* [Directions for this task]
Here are some entries. Repeat all of them exactly.

··· Information given ···

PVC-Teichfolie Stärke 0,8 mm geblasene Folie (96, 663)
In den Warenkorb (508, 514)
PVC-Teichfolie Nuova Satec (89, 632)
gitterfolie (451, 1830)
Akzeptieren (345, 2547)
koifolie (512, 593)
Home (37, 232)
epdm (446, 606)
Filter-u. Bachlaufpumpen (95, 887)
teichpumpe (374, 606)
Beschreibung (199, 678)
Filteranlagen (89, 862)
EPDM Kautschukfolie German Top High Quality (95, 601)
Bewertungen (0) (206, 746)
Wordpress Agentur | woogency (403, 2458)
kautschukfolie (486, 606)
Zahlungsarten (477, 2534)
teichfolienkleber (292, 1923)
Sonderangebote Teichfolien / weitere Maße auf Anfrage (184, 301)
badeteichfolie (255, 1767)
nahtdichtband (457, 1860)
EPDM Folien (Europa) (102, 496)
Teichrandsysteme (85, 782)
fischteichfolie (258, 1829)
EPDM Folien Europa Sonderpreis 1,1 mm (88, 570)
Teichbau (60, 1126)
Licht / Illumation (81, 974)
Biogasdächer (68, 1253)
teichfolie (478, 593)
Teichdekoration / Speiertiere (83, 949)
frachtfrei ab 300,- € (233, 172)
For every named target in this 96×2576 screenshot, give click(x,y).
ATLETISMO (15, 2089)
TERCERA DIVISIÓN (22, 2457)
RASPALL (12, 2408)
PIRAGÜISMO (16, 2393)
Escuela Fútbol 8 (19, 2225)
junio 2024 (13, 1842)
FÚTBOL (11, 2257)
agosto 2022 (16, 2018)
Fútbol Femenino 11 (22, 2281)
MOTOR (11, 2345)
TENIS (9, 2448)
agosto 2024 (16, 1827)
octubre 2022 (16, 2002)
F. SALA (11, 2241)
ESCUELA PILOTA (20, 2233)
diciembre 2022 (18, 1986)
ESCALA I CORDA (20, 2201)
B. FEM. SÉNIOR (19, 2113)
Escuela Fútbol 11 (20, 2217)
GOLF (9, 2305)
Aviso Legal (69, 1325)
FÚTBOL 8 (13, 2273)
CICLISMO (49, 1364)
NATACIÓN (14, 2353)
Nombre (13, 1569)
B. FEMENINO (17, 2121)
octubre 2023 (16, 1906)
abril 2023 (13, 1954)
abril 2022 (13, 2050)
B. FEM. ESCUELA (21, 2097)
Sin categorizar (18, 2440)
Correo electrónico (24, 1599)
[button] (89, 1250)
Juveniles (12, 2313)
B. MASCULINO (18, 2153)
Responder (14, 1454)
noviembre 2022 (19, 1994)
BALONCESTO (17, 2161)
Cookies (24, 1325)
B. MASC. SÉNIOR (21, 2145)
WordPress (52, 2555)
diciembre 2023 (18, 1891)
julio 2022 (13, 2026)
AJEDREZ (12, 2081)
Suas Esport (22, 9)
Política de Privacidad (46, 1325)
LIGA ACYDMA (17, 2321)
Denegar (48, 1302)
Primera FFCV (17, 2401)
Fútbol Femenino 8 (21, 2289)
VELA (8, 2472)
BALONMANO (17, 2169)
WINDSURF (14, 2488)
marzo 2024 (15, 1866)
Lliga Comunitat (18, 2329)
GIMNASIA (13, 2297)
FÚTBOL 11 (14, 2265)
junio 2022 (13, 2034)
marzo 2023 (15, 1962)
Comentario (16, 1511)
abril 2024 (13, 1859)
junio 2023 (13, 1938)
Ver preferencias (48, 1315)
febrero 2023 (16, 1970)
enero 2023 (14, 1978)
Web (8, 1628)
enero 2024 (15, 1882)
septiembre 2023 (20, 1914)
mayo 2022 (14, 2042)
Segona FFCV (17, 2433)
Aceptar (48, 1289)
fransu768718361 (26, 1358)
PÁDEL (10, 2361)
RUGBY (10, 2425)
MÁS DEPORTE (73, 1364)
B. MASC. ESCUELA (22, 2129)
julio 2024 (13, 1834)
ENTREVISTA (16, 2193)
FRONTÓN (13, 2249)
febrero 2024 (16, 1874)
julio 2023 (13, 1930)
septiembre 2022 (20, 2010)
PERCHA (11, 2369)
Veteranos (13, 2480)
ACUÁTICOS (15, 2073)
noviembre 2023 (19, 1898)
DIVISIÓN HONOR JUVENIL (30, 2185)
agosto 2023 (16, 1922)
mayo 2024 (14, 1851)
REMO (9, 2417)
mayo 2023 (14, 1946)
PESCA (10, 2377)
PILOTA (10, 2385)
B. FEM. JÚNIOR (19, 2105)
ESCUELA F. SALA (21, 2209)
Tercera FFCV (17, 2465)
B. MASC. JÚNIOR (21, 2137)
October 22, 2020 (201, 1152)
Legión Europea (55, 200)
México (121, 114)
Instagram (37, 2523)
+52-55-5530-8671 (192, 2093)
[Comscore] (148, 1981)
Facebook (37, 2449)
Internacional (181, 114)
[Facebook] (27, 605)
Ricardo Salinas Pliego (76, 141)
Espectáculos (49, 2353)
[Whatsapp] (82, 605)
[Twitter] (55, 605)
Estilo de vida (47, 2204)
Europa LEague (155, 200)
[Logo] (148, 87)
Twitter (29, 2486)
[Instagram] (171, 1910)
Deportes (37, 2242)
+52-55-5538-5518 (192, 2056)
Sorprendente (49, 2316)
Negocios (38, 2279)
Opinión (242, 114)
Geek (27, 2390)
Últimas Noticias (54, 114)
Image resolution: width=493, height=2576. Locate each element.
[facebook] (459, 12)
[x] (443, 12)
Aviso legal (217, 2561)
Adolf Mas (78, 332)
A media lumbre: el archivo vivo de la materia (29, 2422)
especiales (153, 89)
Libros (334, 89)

···

* [Your solution]
PVC-Teichfolie Stärke 0,8 mm geblasene Folie (96, 663)
In den Warenkorb (508, 514)
PVC-Teichfolie Nuova Satec (89, 632)
gitterfolie (451, 1830)
Akzeptieren (345, 2547)
koifolie (512, 593)
Home (37, 232)
epdm (446, 606)
Filter-u. Bachlaufpumpen (95, 887)
teichpumpe (374, 606)
Beschreibung (199, 678)
Filteranlagen (89, 862)
EPDM Kautschukfolie German Top High Quality (95, 601)
Bewertungen (0) (206, 746)
Wordpress Agentur | woogency (403, 2458)
kautschukfolie (486, 606)
Zahlungsarten (477, 2534)
teichfolienkleber (292, 1923)
Sonderangebote Teichfolien / weitere Maße auf Anfrage (184, 301)
badeteichfolie (255, 1767)
nahtdichtband (457, 1860)
EPDM Folien (Europa) (102, 496)
Teichrandsysteme (85, 782)
fischteichfolie (258, 1829)
EPDM Folien Europa Sonderpreis 1,1 mm (88, 570)
Teichbau (60, 1126)
Licht / Illumation (81, 974)
Biogasdächer (68, 1253)
teichfolie (478, 593)
Teichdekoration / Speiertiere (83, 949)
frachtfrei ab 300,- € (233, 172)
For every named target in this 96×2576 screenshot, give click(x,y).
ATLETISMO (15, 2089)
TERCERA DIVISIÓN (22, 2457)
RASPALL (12, 2408)
PIRAGÜISMO (16, 2393)
Escuela Fútbol 8 (19, 2225)
junio 2024 (13, 1842)
FÚTBOL (11, 2257)
agosto 2022 (16, 2018)
Fútbol Femenino 11 (22, 2281)
MOTOR (11, 2345)
TENIS (9, 2448)
agosto 2024 (16, 1827)
octubre 2022 (16, 2002)
F. SALA (11, 2241)
ESCUELA PILOTA (20, 2233)
diciembre 2022 (18, 1986)
ESCALA I CORDA (20, 2201)
B. FEM. SÉNIOR (19, 2113)
Escuela Fútbol 11 (20, 2217)
GOLF (9, 2305)
Aviso Legal (69, 1325)
FÚTBOL 8 (13, 2273)
CICLISMO (49, 1364)
NATACIÓN (14, 2353)
Nombre (13, 1569)
B. FEMENINO (17, 2121)
octubre 2023 (16, 1906)
abril 2023 (13, 1954)
abril 2022 (13, 2050)
B. FEM. ESCUELA (21, 2097)
Sin categorizar (18, 2440)
Correo electrónico (24, 1599)
[button] (89, 1250)
Juveniles (12, 2313)
B. MASCULINO (18, 2153)
Responder (14, 1454)
noviembre 2022 (19, 1994)
BALONCESTO (17, 2161)
Cookies (24, 1325)
B. MASC. SÉNIOR (21, 2145)
WordPress (52, 2555)
diciembre 2023 (18, 1891)
julio 2022 (13, 2026)
AJEDREZ (12, 2081)
Suas Esport (22, 9)
Política de Privacidad (46, 1325)
LIGA ACYDMA (17, 2321)
Denegar (48, 1302)
Primera FFCV (17, 2401)
Fútbol Femenino 8 (21, 2289)
VELA (8, 2472)
BALONMANO (17, 2169)
WINDSURF (14, 2488)
marzo 2024 (15, 1866)
Lliga Comunitat (18, 2329)
GIMNASIA (13, 2297)
FÚTBOL 11 (14, 2265)
junio 2022 (13, 2034)
marzo 2023 (15, 1962)
Comentario (16, 1511)
abril 2024 (13, 1859)
junio 2023 (13, 1938)
Ver preferencias (48, 1315)
febrero 2023 (16, 1970)
enero 2023 (14, 1978)
Web (8, 1628)
enero 2024 (15, 1882)
septiembre 2023 (20, 1914)
mayo 2022 (14, 2042)
Segona FFCV (17, 2433)
Aceptar (48, 1289)
fransu768718361 (26, 1358)
PÁDEL (10, 2361)
RUGBY (10, 2425)
MÁS DEPORTE (73, 1364)
B. MASC. ESCUELA (22, 2129)
julio 2024 (13, 1834)
ENTREVISTA (16, 2193)
FRONTÓN (13, 2249)
febrero 2024 (16, 1874)
julio 2023 (13, 1930)
septiembre 2022 (20, 2010)
PERCHA (11, 2369)
Veteranos (13, 2480)
ACUÁTICOS (15, 2073)
noviembre 2023 (19, 1898)
DIVISIÓN HONOR JUVENIL (30, 2185)
agosto 2023 (16, 1922)
mayo 2024 (14, 1851)
REMO (9, 2417)
mayo 2023 (14, 1946)
PESCA (10, 2377)
PILOTA (10, 2385)
B. FEM. JÚNIOR (19, 2105)
ESCUELA F. SALA (21, 2209)
Tercera FFCV (17, 2465)
B. MASC. JÚNIOR (21, 2137)
October 22, 2020 (201, 1152)
Legión Europea (55, 200)
México (121, 114)
Instagram (37, 2523)
+52-55-5530-8671 (192, 2093)
[Comscore] (148, 1981)
Facebook (37, 2449)
Internacional (181, 114)
[Facebook] (27, 605)
Ricardo Salinas Pliego (76, 141)
Espectáculos (49, 2353)
[Whatsapp] (82, 605)
[Twitter] (55, 605)
Estilo de vida (47, 2204)
Europa LEague (155, 200)
[Logo] (148, 87)
Twitter (29, 2486)
[Instagram] (171, 1910)
Deportes (37, 2242)
+52-55-5538-5518 (192, 2056)
Sorprendente (49, 2316)
Negocios (38, 2279)
Opinión (242, 114)
Geek (27, 2390)
Últimas Noticias (54, 114)
Image resolution: width=493, height=2576. Locate each element.
[facebook] (459, 12)
[x] (443, 12)
Aviso legal (217, 2561)
Adolf Mas (78, 332)
A media lumbre: el archivo vivo de la materia (29, 2422)
especiales (153, 89)
Libros (334, 89)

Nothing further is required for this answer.